Nada muy novedoso. Llevamos conviviendo con este panorama tantos años que el FMI, correctamente, se alarma ante el riesgo de que cuando venga el lobo de la crisis los gobernantes no se den cuenta a tiempo de lo que se les viene encima. Como diría un argentino, aunque sea un aviso del FMI es bastante razonable.
Pese al ruido mediático y académico, en mi opinión, el mayor riesgo al que se enfrenta la economía mundial es el "intelectual": la incapacidad para comprender que la irrupción de Brasil, México, India, China, Rusia y otras economías emergentes en la escena mundial ha cambiado la dimensión de los problemas y la eficiencia de las recetas tradicionales para resolverlos.

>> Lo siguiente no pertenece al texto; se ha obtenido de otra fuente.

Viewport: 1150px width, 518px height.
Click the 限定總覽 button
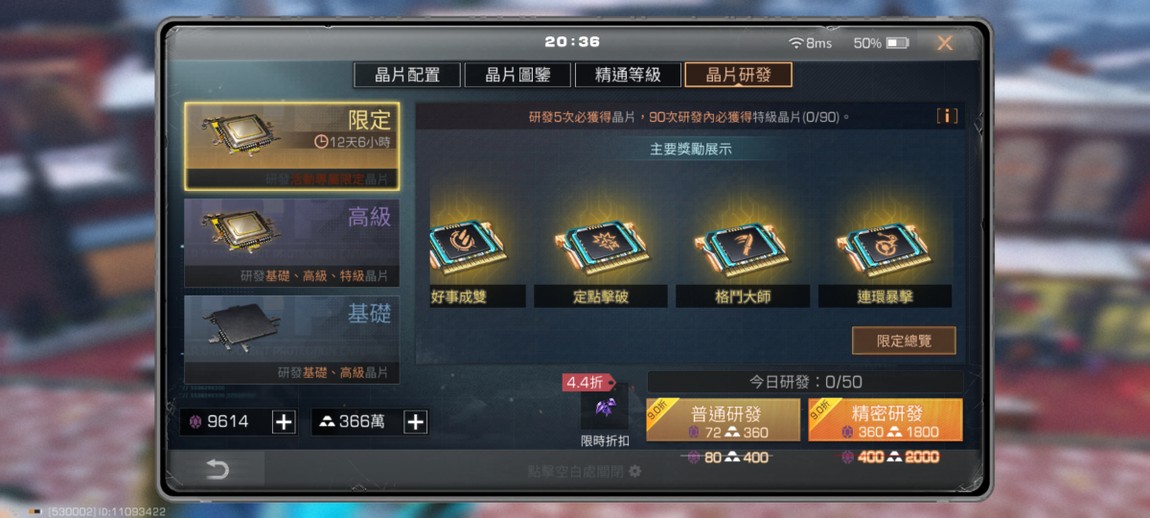pos(904,341)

Tomen el tema estrella del "riesgo" que para la economía mundial presuntamente implica el desequilibrio de la balanza corriente norteamericana. Pues bien, la frontera del déficit corriente supuestamente "infranqueable" ha sido sistemática y silenciosamente desplazada trimestre tras trimestre. Los mercados han aplazado la crisis del dólar una y otra vez, al igual que se han mostrado refractarios a la idea de que la subida de tipos de la FED debía reflejarse en mayores tipos de interés a largo plazo, máxime teniendo en cuenta la acumulación de deuda interna y externa del soberano. La inflación mundial sigue por debajo del 3% pese a que el precio del barril de petróleo haya rondado durante meses los 70 dólares y los precios de las materias primas se hayan multiplicado por dos desde el año 2003. Y Wall Street ha saludado las 17 subidas continuadas de los tipos de interés federales recetadas por Greenspan y Bernanke con una revalorización del 16% del S&P 500. Un reto en toda la línea a lo que eran las "certezas" básicas de hace unos años.
¿Paradojas "temporales" de la modernidad? Quizá. O no. A lo mejor estamos en el umbral de una nueva era en la que resultará inimaginable que alguien pretenda poseer todas las respuestas y todas la soluciones.
Ciertas dosis de humildad intelectual no les vendrían mal a algunos. Confesar que no entendemos al 100% las consecuencias últimas de cómo está cambiando el mundo quizá no sea muy elegante o tranquilizador, pero tiene la ventaja de que te permite no hundirte en la depresión que produce la tragedia incumplida. Es verdad que el fracaso tiene un gran prestigio que no conviene desdeñar, pero se vive más tranquilo siendo moderadamente optimista. O escéptico.
Y en el entretanto, como dice el Fondo Monetario Internacional, a no descuidarse, no sea que la prosperidad se evapore y una mañana nos desayunemos con los ministros de Hacienda hablando de ajustes en lugar de prometiendo más eficiencia en el gasto y una nueva vuelta de tuerca de la reforma del Estado.